## Input material
------------------------------------

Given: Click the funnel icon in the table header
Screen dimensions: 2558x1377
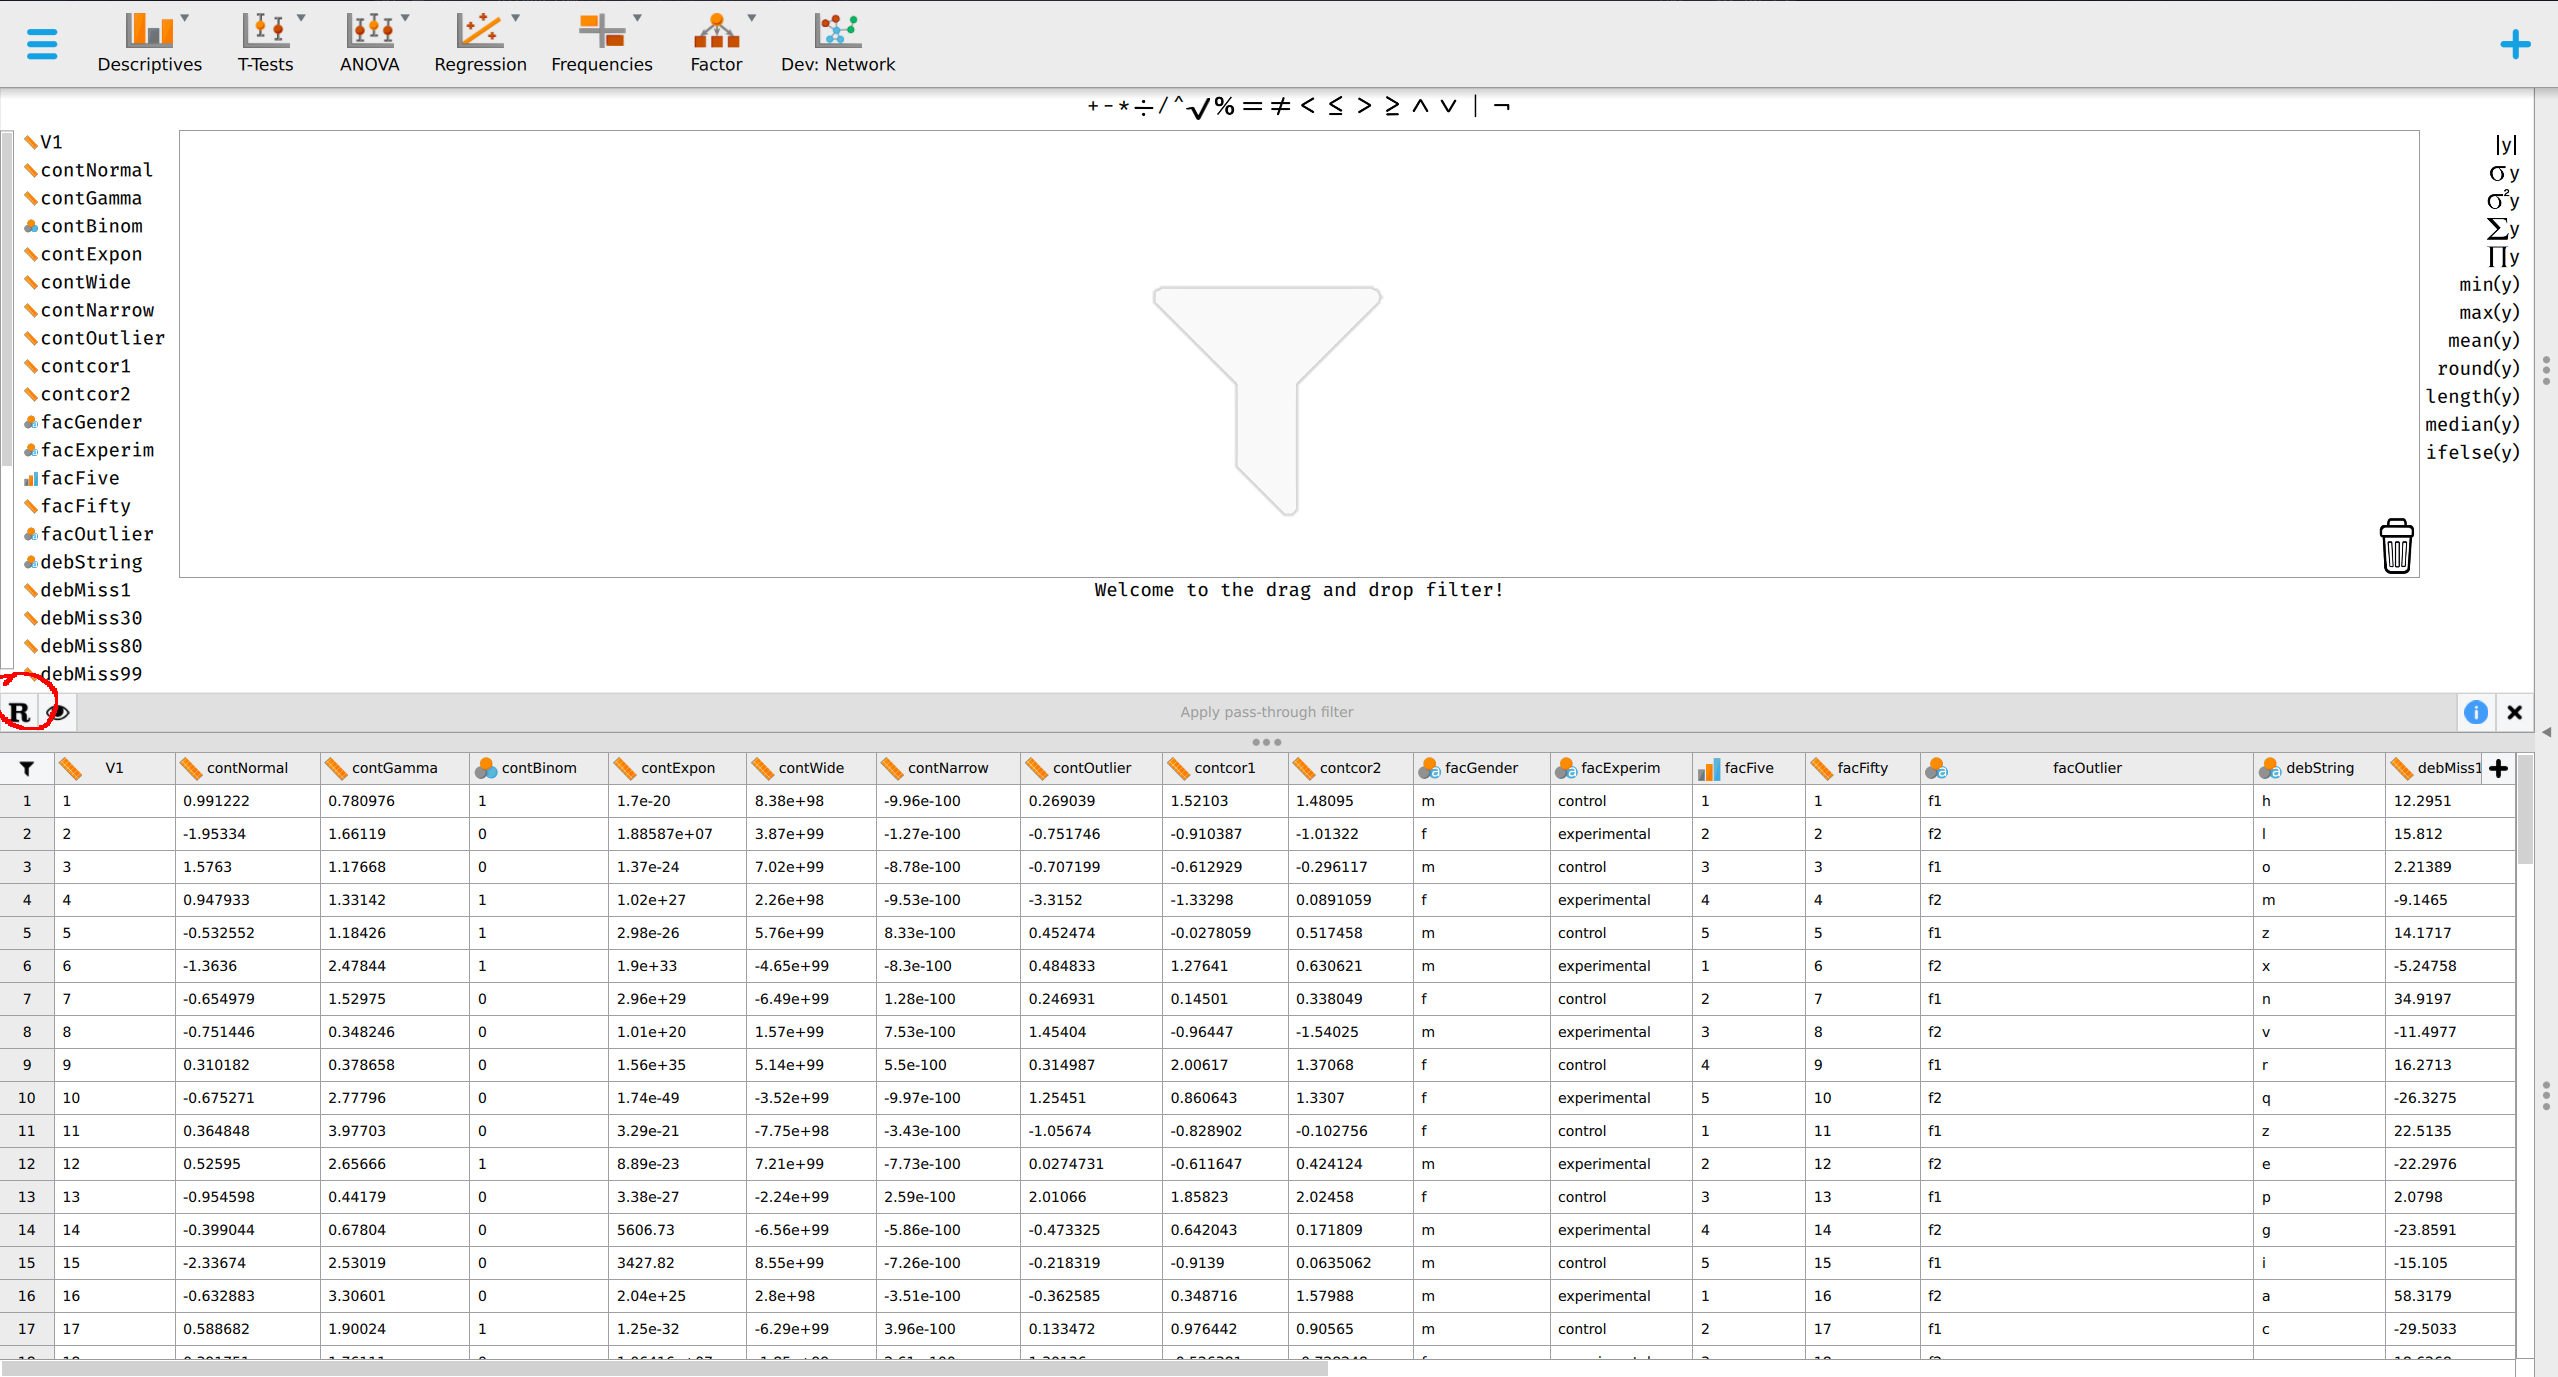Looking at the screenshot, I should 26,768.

------------------------------------

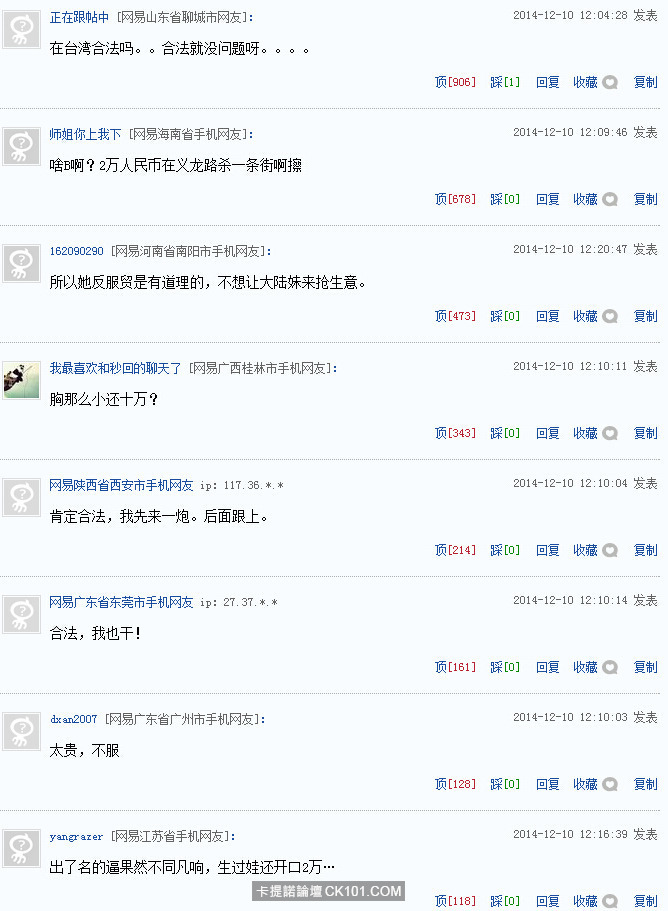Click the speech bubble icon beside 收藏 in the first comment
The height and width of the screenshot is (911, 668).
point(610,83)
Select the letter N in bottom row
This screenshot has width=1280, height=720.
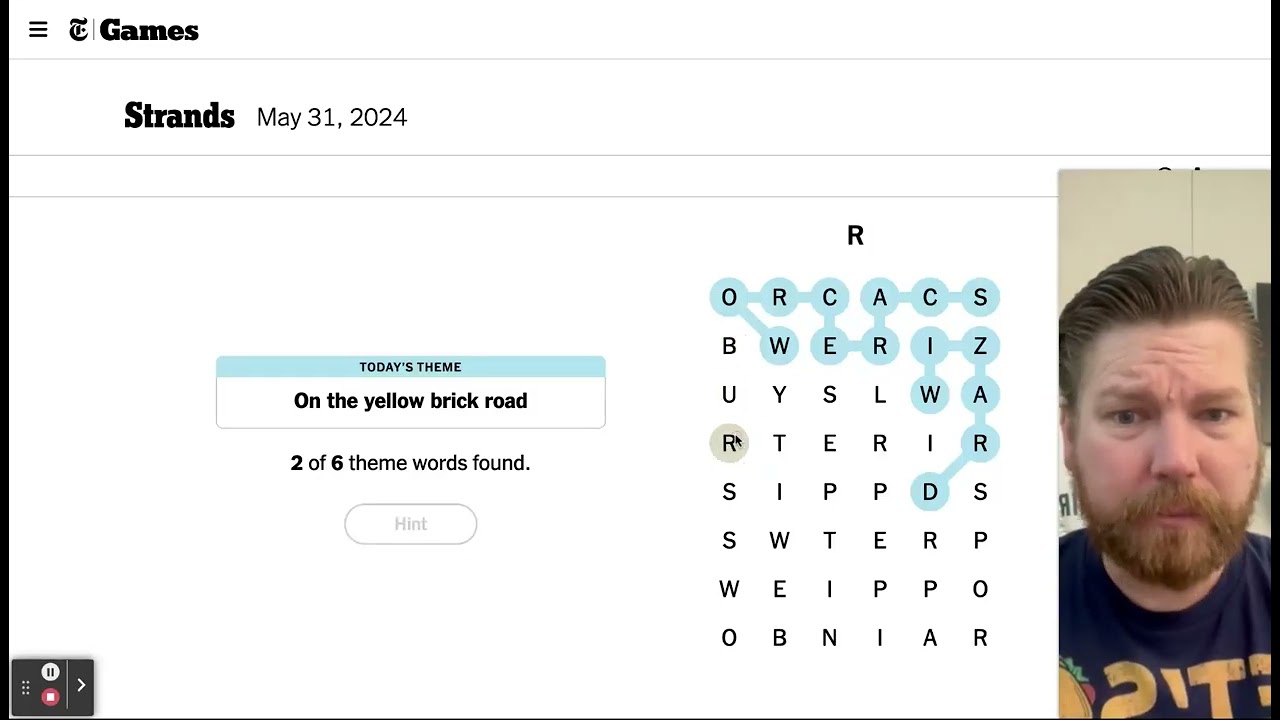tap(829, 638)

------------------------------------

## Task to complete
Write out the lines of the items that run from the line containing "Click the speech" through the line containing "tap(829, 638)", including both of those lines, and leave the pictures out of your answer.

## Exercise response
Click the speech bubble icon beside 收藏 in the first comment
The height and width of the screenshot is (911, 668).
point(610,83)
Select the letter N in bottom row
This screenshot has width=1280, height=720.
tap(829, 638)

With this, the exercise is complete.